**TO BE DONE**. Copy out the material from its beginning through the line containing "This screenshot has height=769, width=1568.", including that line. Leave the pictures out.

[Element and text location data]
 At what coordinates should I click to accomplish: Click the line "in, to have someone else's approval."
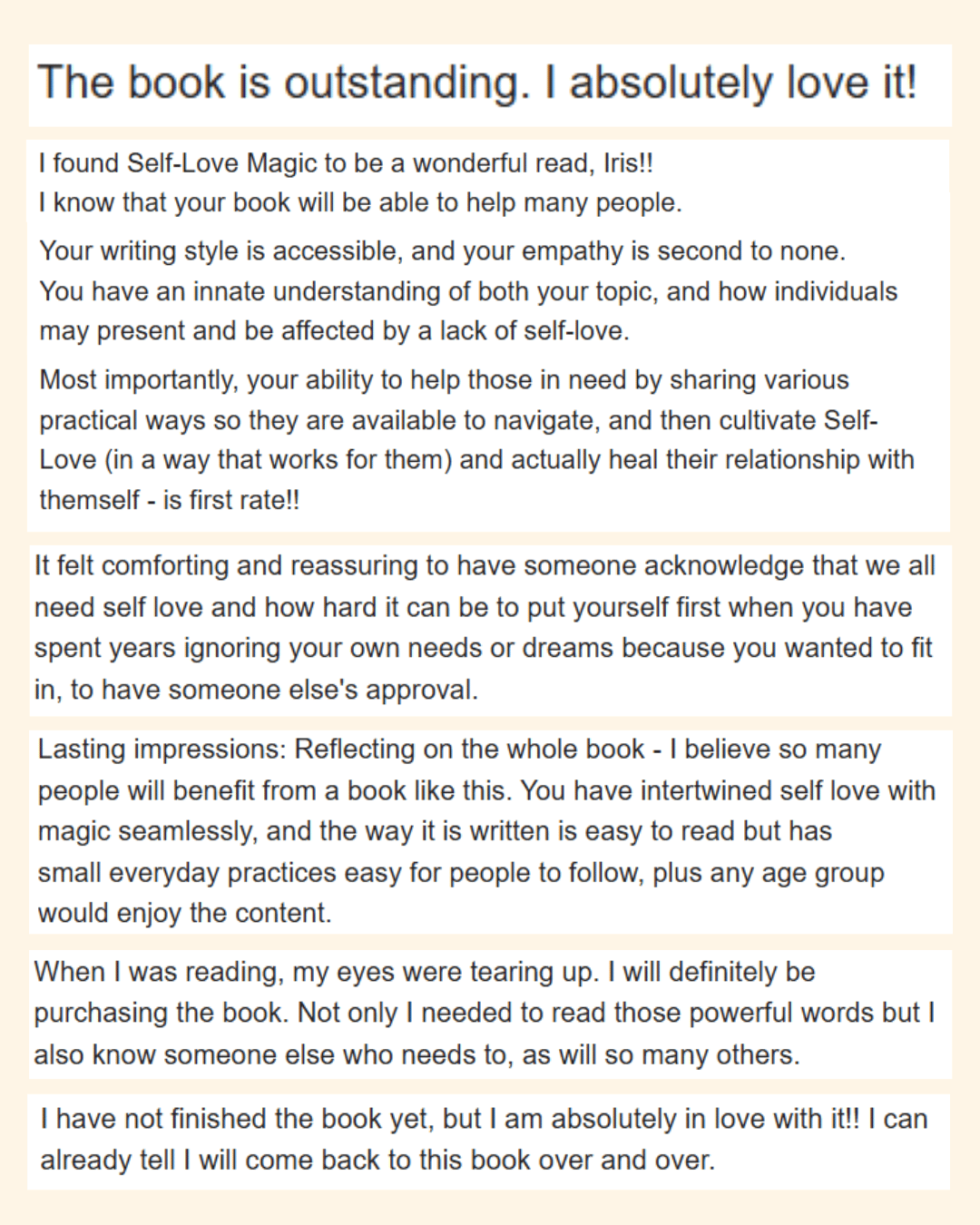click(256, 690)

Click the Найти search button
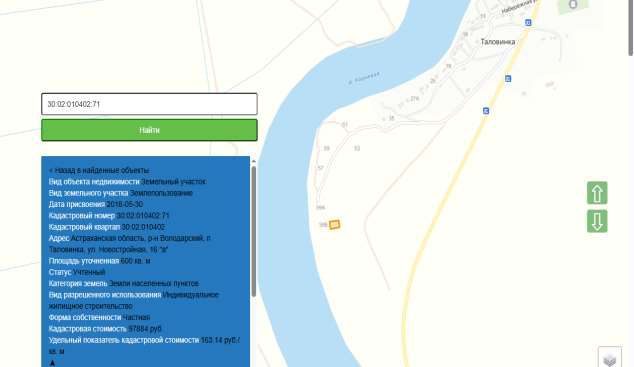[149, 130]
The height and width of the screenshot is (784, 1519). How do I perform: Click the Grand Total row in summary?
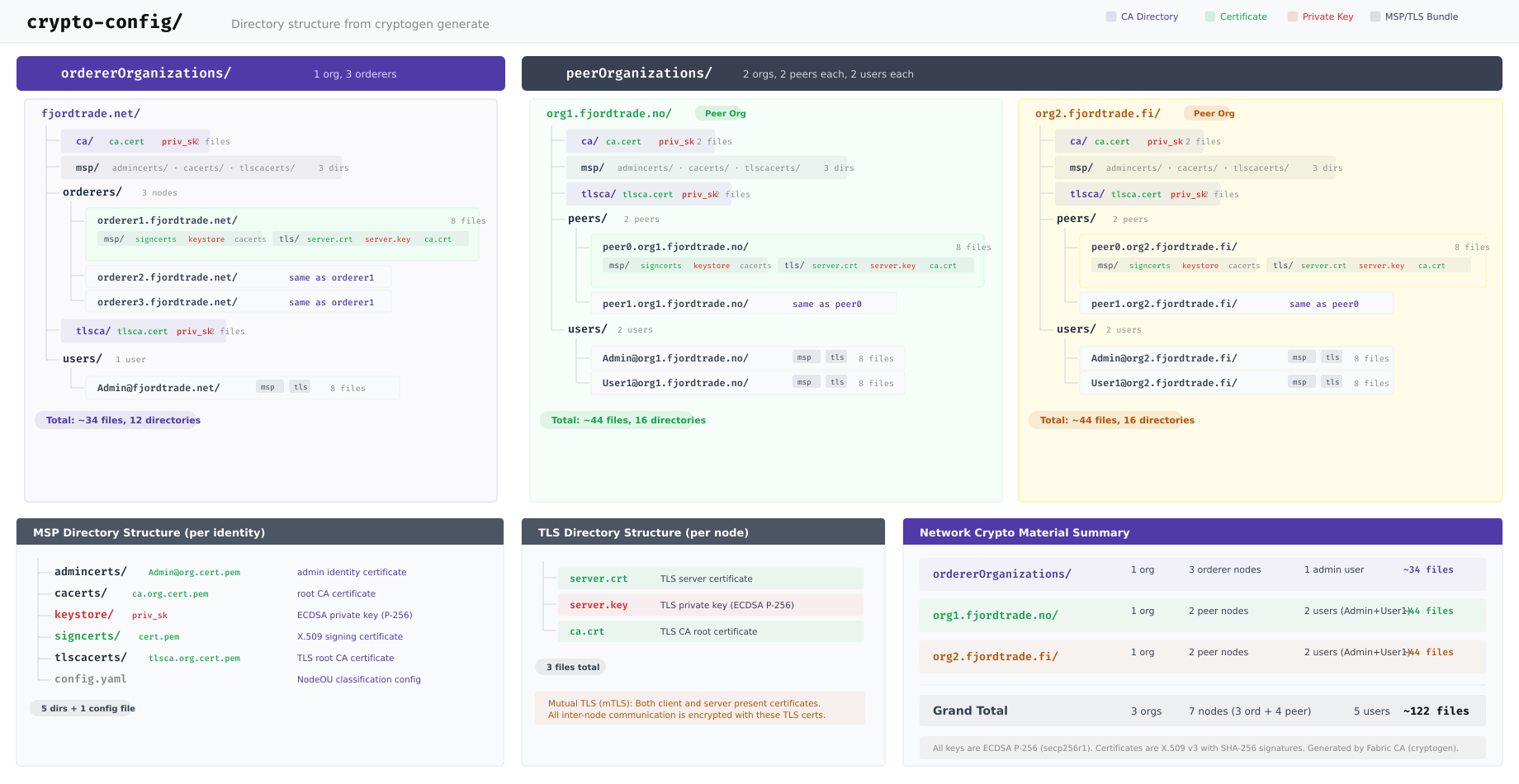(970, 711)
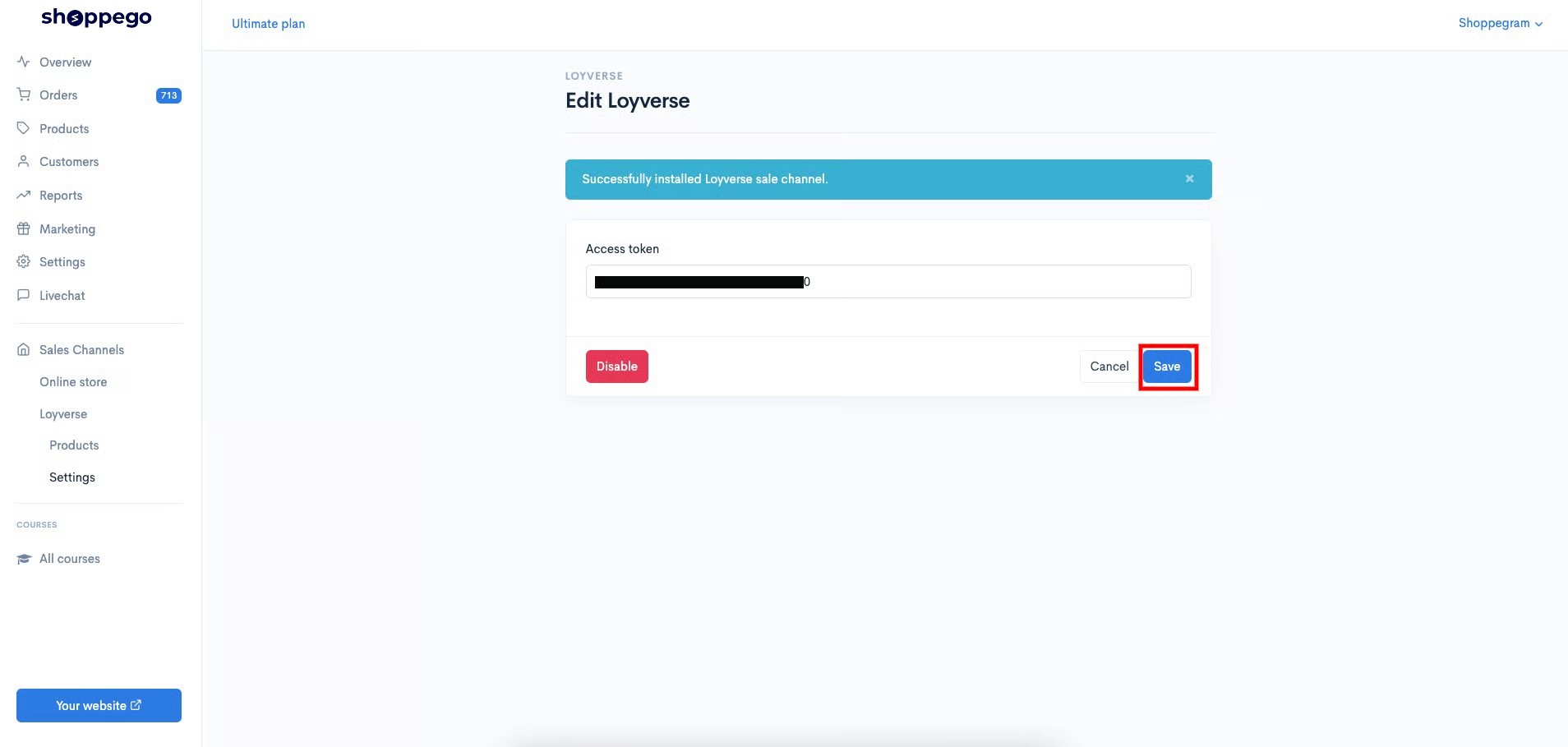Open the Shoppegram account dropdown
This screenshot has width=1568, height=747.
1500,23
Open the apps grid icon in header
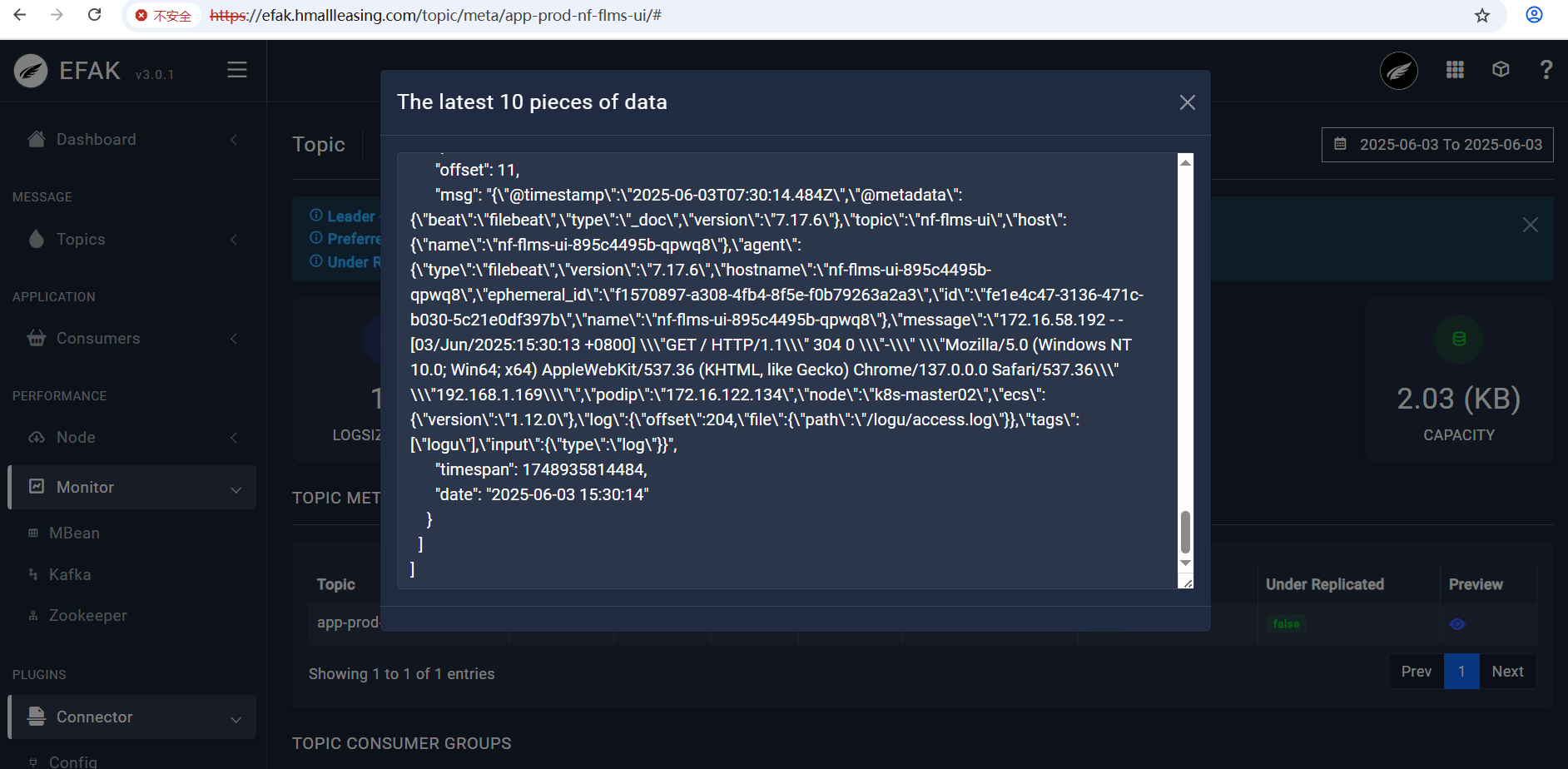This screenshot has height=769, width=1568. (x=1455, y=70)
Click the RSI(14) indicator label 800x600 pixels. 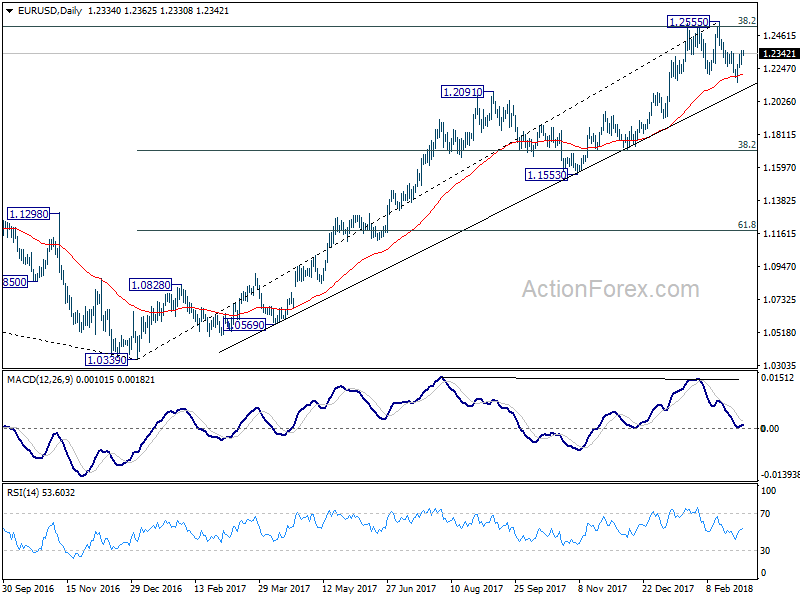(24, 493)
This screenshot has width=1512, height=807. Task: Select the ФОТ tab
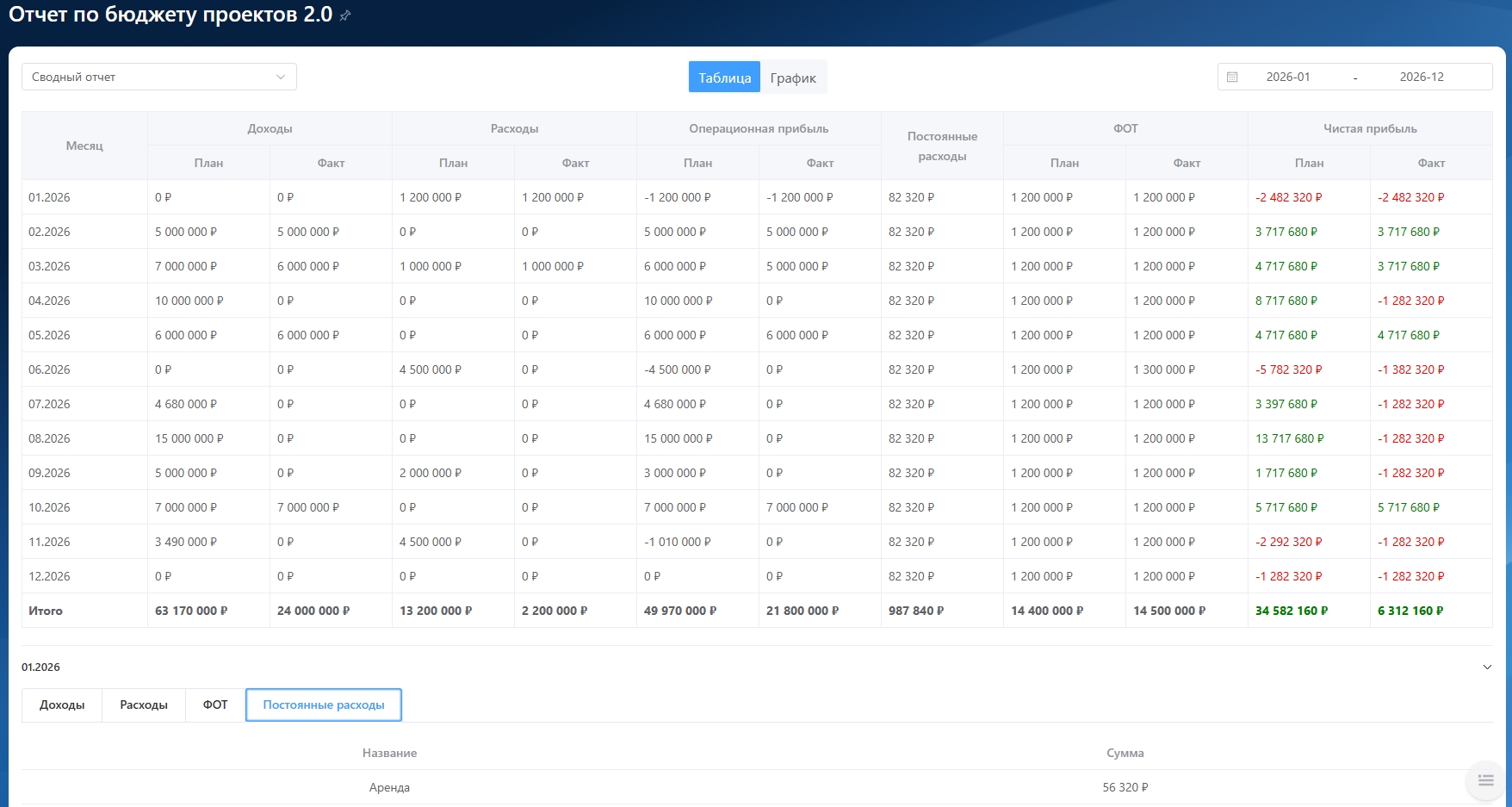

**SOLUTION TO THIS PROBLEM**.
 At what coordinates should I click to accomplish: Click the line "in, to have someone else's approval."
click(256, 690)

Click the Найти search button
[149, 130]
The height and width of the screenshot is (784, 1519). How do I perform: Click the Grand Total row in summary?
(970, 711)
Open the Shoppegram account dropdown
This screenshot has width=1568, height=747.
1500,23
Open the apps grid icon in header
This screenshot has height=769, width=1568. (x=1455, y=70)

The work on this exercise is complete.